Ekrem TUNCER
  • 06/05/2015 Son günceleme: 06/05/2015 08:23
  • 6.755

Adamın ağzındaki dişler inci gibi parlıyor.

Kimin yanından geçse; büyülüyor. Girdiği karanlık ortamlar aydınlanıyor. Özellikle kadınlar gözlerini bu dişlerden alamıyorlar. Öyle fantastik, öyle romantik, öyle can yakıcı, yürek hoplatıcı, cinsel dürtü artırıcı dişlere sahip bir kişiden bahsediyoruz ki günün sonunda, hangi kadına dişini göstermiş ise yatak odasında eksiksiz hepsini üst üste dizebiliyor. Bu bir diş macunu reklamının hikayesi.. Benzer şampuan reklamları da var!

Geçelim; Otomobiline lastik arayanların, derdiyle dertlenen reklam filmine.. Hikaye; işin püf noktasının bayanların baldırlarında gizli olduğunu ifade ediyor. Ayak fetişistlerinin aslında birer sağlam lastik uzmanı olduğunu ispata çalışan bu reklam filmi de kafamıza mıh gibi çakılıyor. Lastik tanıtımları araba reklamlarına rahmet okutuyor dersek yanılmayız.

Peki.. Şu inancımıza göre HARAM olan faiz üzerine bina edilmiş banka reklamlarına ne demeli? Dini bayramlarımızı ve mübarek Ramazan-ı Şerif'i çirkin emelleri için kullanmalarına alışmıştık. Şimdi de kalkmışlar; Fatih Sultan Mehmet Han'ın İstanbul'u fetih hazırlıkları yaptığı esnada tebdil-i kıyafet esnafı dolaşırken, başına gelen hadiseyi, pos reklamlarına malzeme etmişler. Nerden nereye geldiğimizin resmini çizmişler ve gözümüze sokmuşlar. Anlayan bir adım öne çıksın!
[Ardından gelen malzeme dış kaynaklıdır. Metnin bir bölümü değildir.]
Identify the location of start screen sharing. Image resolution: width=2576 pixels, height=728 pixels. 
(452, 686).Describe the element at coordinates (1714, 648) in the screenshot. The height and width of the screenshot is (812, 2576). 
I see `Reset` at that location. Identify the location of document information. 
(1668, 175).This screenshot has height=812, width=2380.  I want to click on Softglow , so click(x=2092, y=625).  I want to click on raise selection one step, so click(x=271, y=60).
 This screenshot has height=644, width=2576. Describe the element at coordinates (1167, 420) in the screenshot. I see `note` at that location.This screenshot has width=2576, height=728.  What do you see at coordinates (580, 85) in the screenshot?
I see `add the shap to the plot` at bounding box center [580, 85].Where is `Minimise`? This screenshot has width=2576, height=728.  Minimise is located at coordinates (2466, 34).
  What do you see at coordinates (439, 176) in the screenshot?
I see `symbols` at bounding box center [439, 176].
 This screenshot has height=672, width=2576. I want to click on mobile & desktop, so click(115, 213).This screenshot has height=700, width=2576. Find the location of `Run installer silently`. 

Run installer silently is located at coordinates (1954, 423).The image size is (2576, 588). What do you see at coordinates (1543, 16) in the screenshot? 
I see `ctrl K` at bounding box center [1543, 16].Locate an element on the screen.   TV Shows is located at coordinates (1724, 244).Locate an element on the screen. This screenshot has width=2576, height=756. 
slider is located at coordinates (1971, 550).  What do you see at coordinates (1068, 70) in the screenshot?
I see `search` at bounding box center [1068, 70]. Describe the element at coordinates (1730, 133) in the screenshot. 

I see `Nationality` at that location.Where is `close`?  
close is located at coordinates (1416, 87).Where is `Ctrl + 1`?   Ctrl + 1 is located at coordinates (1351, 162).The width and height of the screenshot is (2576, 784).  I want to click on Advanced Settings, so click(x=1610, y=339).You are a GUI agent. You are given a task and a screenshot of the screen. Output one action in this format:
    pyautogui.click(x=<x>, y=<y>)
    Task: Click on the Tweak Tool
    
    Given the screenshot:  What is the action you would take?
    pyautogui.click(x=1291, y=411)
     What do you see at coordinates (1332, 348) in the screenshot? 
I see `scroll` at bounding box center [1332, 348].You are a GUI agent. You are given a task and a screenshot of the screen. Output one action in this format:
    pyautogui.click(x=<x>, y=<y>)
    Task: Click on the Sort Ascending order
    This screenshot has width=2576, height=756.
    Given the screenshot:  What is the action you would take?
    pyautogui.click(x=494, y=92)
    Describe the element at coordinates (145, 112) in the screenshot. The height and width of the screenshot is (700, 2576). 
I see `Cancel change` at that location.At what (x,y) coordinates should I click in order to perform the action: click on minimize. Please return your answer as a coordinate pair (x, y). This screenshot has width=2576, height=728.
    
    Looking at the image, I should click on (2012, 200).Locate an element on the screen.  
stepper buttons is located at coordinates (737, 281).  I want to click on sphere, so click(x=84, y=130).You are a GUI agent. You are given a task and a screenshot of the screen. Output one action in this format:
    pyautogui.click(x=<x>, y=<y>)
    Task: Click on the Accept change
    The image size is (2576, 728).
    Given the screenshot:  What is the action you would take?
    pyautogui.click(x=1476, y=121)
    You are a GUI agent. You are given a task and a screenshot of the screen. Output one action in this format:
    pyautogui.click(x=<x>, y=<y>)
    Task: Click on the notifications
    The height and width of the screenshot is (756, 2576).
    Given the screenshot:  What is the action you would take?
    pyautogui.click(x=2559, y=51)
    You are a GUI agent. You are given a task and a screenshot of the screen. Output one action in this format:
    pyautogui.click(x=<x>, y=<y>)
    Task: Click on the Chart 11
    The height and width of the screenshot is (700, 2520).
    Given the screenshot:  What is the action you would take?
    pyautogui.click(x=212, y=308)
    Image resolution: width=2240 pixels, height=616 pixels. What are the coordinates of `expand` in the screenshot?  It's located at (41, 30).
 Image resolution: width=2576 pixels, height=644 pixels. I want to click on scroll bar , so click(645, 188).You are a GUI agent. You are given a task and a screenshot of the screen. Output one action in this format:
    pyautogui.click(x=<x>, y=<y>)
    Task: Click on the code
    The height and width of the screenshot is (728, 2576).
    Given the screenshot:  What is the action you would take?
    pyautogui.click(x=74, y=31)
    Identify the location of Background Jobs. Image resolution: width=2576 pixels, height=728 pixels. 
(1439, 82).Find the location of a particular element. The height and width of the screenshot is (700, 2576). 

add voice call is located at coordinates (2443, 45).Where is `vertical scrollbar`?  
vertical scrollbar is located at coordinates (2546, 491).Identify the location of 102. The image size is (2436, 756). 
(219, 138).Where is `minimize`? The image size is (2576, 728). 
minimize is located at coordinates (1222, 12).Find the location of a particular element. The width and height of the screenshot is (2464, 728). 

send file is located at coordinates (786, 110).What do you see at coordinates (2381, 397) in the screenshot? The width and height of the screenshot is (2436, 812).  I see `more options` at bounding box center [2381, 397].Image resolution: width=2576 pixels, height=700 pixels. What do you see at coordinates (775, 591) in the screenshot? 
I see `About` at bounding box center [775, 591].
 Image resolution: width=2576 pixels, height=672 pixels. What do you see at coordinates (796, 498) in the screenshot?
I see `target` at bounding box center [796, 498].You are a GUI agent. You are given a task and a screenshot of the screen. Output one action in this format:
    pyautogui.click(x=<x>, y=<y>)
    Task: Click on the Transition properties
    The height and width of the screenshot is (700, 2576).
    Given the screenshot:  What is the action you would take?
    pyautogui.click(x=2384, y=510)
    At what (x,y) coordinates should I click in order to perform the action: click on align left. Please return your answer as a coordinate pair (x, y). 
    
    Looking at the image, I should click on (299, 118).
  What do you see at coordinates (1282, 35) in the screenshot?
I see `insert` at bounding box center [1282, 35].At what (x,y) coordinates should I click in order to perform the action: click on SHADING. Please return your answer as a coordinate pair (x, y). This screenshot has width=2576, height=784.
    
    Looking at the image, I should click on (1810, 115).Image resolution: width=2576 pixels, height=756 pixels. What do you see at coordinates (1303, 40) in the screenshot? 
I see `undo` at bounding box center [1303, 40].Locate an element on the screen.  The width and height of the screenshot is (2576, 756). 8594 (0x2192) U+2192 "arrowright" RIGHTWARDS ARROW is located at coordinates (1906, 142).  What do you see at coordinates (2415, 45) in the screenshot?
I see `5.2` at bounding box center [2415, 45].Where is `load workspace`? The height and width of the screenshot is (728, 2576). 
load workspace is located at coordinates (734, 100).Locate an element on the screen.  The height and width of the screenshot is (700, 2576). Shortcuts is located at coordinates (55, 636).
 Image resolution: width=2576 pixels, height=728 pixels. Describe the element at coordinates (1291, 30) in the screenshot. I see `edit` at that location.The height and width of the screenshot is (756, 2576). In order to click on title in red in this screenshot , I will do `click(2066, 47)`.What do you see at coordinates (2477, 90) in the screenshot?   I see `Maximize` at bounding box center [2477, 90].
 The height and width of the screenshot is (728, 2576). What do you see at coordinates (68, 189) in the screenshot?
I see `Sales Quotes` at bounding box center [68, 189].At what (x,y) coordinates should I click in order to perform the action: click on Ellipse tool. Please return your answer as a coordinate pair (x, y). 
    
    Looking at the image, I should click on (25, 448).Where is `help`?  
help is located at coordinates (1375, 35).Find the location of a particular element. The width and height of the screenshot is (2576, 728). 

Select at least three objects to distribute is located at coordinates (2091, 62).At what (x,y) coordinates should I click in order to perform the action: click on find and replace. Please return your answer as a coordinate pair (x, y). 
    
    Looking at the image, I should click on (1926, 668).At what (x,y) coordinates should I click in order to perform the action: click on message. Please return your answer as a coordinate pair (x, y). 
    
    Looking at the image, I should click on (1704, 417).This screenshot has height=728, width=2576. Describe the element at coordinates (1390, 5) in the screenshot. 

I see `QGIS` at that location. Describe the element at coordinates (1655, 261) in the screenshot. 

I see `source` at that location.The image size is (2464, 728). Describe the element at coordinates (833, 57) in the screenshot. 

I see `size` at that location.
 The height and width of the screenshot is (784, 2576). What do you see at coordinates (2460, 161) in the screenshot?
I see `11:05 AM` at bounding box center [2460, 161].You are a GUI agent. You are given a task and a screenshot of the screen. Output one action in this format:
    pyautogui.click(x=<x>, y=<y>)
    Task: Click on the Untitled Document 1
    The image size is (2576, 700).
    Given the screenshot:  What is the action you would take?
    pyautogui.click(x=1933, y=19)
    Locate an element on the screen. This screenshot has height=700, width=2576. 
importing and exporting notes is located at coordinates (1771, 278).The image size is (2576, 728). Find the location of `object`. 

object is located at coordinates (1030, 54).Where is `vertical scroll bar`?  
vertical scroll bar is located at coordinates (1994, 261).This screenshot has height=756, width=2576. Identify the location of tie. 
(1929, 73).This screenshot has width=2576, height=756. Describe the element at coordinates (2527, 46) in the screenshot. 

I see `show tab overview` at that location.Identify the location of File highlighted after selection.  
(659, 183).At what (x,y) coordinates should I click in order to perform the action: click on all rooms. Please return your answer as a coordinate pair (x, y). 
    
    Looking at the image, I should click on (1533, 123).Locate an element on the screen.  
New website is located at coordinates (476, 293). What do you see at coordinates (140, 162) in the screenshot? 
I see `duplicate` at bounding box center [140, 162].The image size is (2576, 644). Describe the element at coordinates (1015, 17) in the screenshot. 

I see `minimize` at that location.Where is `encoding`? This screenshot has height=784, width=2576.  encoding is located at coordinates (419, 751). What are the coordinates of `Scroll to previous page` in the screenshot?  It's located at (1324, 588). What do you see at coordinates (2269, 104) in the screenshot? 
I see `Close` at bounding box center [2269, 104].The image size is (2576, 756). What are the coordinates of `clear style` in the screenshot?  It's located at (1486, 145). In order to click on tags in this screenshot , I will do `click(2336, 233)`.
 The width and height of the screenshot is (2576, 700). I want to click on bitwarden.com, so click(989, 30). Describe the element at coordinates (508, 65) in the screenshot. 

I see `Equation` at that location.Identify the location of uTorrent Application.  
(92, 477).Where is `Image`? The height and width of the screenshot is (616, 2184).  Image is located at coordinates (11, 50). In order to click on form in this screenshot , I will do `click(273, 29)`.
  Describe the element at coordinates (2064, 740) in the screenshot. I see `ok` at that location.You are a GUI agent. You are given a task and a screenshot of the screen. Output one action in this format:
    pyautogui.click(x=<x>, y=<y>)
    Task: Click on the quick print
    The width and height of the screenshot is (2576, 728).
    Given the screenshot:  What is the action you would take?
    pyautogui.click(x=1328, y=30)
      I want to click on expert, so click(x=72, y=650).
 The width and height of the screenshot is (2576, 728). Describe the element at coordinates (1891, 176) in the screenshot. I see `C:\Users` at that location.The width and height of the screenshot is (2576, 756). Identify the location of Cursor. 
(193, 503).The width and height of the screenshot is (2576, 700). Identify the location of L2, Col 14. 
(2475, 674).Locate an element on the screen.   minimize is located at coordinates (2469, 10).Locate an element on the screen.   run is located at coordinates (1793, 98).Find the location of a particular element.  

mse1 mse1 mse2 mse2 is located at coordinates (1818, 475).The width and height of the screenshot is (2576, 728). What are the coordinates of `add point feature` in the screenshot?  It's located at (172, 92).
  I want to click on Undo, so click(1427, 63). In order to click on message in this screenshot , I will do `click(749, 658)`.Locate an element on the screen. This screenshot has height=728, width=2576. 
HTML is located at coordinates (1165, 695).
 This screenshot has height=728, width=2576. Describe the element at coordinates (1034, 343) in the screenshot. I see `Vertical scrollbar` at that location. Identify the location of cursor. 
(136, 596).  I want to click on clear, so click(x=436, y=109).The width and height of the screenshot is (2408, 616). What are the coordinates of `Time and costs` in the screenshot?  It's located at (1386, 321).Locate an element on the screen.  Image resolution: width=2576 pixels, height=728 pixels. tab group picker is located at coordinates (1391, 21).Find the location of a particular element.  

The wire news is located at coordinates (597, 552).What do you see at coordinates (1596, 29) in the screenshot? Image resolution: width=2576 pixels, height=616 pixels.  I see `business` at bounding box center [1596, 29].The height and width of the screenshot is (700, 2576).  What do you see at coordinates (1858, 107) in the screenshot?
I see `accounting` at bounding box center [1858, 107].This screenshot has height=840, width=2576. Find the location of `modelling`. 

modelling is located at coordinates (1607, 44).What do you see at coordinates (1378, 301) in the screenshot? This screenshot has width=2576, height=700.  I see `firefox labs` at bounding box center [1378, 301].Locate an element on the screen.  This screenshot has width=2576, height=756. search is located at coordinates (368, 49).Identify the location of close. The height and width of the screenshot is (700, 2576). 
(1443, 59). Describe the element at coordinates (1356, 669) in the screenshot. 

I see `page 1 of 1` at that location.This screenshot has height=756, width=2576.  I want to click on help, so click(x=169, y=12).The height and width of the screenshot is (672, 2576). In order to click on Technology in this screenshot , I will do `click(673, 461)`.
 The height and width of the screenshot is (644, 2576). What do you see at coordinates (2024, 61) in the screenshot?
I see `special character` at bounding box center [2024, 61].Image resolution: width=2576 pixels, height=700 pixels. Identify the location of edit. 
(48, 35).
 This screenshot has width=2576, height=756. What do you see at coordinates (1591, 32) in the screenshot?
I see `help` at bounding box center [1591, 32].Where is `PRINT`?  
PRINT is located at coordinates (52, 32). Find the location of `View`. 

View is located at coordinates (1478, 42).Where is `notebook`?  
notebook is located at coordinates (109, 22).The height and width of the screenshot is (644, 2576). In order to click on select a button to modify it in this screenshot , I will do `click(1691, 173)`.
Hele o dondurma reklamları yok mu? Senaristi; ruj reklamı yapacak olsaydı o dudakları ancak o kadar teşhir edebilirdi. Çikolatacılar boş durur mu? 'Dondurmacılar kadın teşhiri yapıyorsa; bizde erkeklerin atletik vücutlarını sunalım' demişler resmen. 

Hani çocukluk zamanımızın reklamları vardı ya: 'Bisküvi deyince akla, hemen onun adı gelir' şarkısıyla başlayan, masum reklamlar.. Şimdiki bisküvi tanıtımı resmen sapıklık içeriyor. 'Bi bi versem' diye başlayan türlü türlü, çok yönlü pislikler aldı başını gidiyor. 

Mahrem kullanım için imal edilmiş ürün reklamları zaten olmazsa olmazımız olmuş. Nede olsa muhafazakar bir ülkede yaşıyoruz. Alkol ve sigara gibi 'zararlı' maddelerin tanıtımı çok şükür ki yok. O halde ayıp yerlerimizin uluorta teşhir edilmesinden gocunmaya da gerek yok!!!

Neyse ki bizi bu keşmekeşten kurtaran bir Başbakanımız var ve imdada yetişiyor, Sezai Karakoç'un diliyle içimizi ferahlatıyor. Başbakan mı dedim, pardon ağız alışkanlığı işte: 'Sayın Reis-i Cumhur' diyecektim.